Lousy school lunches fuel childhood obesity

More exercise, less soda. This has been a mantra among those battling childhood obesity, and many school health initiatives have taken it up.

But why? While exercise is important for health, studies show the childhood obesity epidemic has little to do with lack of physical activity. And while sodas, candy bars, and other typical vending-machine items clearly aren’t health foods, the majority of children don’t buy food from vending machines on any given day.

However, 31 million American children do eat in school cafeterias, and many of them are from the poor households that are most likely to suffer from obesity and obesity-related illnesses.
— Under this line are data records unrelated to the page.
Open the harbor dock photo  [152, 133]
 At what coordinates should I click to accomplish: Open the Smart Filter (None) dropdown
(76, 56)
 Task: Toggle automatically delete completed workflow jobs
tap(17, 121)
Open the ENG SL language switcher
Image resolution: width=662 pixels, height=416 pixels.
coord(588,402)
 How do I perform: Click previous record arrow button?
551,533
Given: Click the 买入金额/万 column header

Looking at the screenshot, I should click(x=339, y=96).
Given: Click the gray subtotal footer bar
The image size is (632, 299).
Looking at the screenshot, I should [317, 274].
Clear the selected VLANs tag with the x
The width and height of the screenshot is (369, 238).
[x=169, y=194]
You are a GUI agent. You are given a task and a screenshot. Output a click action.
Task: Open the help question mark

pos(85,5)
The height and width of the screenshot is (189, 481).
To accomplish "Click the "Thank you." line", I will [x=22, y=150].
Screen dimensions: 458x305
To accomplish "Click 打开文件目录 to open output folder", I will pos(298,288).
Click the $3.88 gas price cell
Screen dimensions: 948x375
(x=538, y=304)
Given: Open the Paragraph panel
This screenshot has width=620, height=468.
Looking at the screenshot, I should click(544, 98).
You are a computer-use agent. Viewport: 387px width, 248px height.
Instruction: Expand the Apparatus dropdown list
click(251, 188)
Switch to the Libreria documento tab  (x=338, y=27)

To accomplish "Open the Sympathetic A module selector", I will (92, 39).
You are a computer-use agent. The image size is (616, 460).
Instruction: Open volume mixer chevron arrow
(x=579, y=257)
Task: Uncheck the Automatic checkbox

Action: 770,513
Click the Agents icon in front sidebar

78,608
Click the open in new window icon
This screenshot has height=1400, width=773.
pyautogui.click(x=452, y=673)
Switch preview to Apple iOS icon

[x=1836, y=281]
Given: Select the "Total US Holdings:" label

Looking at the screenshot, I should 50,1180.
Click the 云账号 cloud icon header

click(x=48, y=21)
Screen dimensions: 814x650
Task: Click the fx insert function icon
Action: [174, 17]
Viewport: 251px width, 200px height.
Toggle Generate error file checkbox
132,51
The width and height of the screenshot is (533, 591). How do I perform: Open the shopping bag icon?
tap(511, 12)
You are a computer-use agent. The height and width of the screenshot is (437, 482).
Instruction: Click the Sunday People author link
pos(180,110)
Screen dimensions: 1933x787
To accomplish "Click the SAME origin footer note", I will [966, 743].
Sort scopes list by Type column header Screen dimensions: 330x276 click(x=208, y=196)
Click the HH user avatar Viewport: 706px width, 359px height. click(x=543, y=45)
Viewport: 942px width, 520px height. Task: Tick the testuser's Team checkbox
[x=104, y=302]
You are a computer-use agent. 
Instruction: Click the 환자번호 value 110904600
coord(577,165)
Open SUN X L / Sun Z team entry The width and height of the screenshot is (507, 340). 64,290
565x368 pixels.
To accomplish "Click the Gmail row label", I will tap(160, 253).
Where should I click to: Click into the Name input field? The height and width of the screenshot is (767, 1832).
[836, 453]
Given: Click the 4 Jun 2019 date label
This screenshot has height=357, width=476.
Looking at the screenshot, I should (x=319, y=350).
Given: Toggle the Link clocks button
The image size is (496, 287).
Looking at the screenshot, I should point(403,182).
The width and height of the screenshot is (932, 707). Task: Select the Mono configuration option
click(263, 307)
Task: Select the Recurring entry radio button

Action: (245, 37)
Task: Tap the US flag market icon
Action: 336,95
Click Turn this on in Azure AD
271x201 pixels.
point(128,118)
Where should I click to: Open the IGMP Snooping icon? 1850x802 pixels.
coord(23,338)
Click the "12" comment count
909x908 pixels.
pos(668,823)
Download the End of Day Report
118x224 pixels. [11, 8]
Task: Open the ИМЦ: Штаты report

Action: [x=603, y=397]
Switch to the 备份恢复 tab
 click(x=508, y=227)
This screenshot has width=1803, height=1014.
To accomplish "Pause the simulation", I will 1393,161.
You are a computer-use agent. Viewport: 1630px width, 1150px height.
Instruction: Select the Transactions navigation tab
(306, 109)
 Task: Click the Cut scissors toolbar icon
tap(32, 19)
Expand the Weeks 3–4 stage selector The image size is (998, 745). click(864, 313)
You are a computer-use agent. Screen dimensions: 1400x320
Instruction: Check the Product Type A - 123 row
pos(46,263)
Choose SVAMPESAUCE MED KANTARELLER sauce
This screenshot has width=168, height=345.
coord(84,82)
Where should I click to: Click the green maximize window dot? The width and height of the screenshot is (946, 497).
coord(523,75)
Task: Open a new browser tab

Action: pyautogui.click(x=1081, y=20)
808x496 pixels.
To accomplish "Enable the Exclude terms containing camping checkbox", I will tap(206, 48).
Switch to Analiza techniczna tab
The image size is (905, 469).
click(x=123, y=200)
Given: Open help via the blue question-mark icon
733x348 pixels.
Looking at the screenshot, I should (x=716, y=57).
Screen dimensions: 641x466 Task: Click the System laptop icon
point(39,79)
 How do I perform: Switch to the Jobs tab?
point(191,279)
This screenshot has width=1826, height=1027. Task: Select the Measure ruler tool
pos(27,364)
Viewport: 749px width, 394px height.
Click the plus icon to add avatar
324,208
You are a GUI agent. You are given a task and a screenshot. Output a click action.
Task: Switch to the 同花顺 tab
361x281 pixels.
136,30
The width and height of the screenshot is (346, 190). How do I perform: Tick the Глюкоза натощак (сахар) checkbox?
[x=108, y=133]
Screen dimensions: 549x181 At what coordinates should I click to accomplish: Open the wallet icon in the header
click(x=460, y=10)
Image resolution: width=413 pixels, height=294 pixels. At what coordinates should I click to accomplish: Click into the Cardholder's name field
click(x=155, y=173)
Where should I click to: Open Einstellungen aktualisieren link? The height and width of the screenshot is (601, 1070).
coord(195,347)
Pennsylvania’s State Board of Education recently proposed requiring daily physical activity in schools. It’s also considering higher standards for on-campus vending-machine snacks and other foods provided outside school meals. The proposal is a step toward improving children’s health. Unfortunately, though, it does not address school meals themselves.

School lunches are ground zero in the war against childhood obesity, and there’s never been a better time to improve them. Congress is reauthorizing the Child Nutrition Act, a presidential task force is examining the childhood obesity epidemic, and first lady Michelle Obama’s “Let’s Move” campaign has drawn attention to the issue.

As a physician and nutrition researcher, I strongly support legislation that would give children access to healthier options at school. The Healthy School Meals Act, sponsored by Rep. Jared Polis (D., Colo.), would help schools offer more fruits, vegetables, whole grains, vegetarian meal options, and nondairy beverages.

Studies show 39 percent of the children who eat school-provided lunches are overweight, compared with 24 percent of those who bring lunches from home. One look at a typical school lunch menu, and it’s not hard to see why: Meat loaf, hot dogs, pepperoni pizzas, and cheeseburgers are standard lunchroom fare.

Many school entrées contain more than half of a day’s worth of sodium and saturated fat, and that’s not counting the sodium and fat in such sides as french fries and cheese sticks. And school beverage choices usually include sugary flavored milks.

One major problem is the so-called commodity foods that the U.S. Department of Agriculture offers to schools. The center-of-the-plate items are mainly high-fat meat products. As a result, 70 percent of school meals are too high in saturated fat to meet the USDA’s own guidelines.

In recent years, experts at the Institute of Medicine and other organizations have recommended that Americans eat more fruits, vegetables, and whole grains, and less saturated fat and sodium. The American Public Health Association and the American Medical Association have called for vegetarian meals to be offered in schools to lower the incidence of childhood obesity and health disparities.

Familiarizing children with healthy, plant-based foods at an early age lays the foundation for lifelong healthy habits and helps cut the risk of Type 2 diabetes, cancer, heart disease, and other illnesses. A child who chooses a veggie burger instead of a hamburger just two days a week reduces his or her saturated fat intake by 37 percent. On the other hand, one who eats a meal of chicken nuggets has to run three miles just to burn off the calories it contains.

America’s current generation of children is the first to face a shorter life expectancy than their parents. It’s time for Congress to fight the right childhood obesity battle and support the Healthy School Meals Act.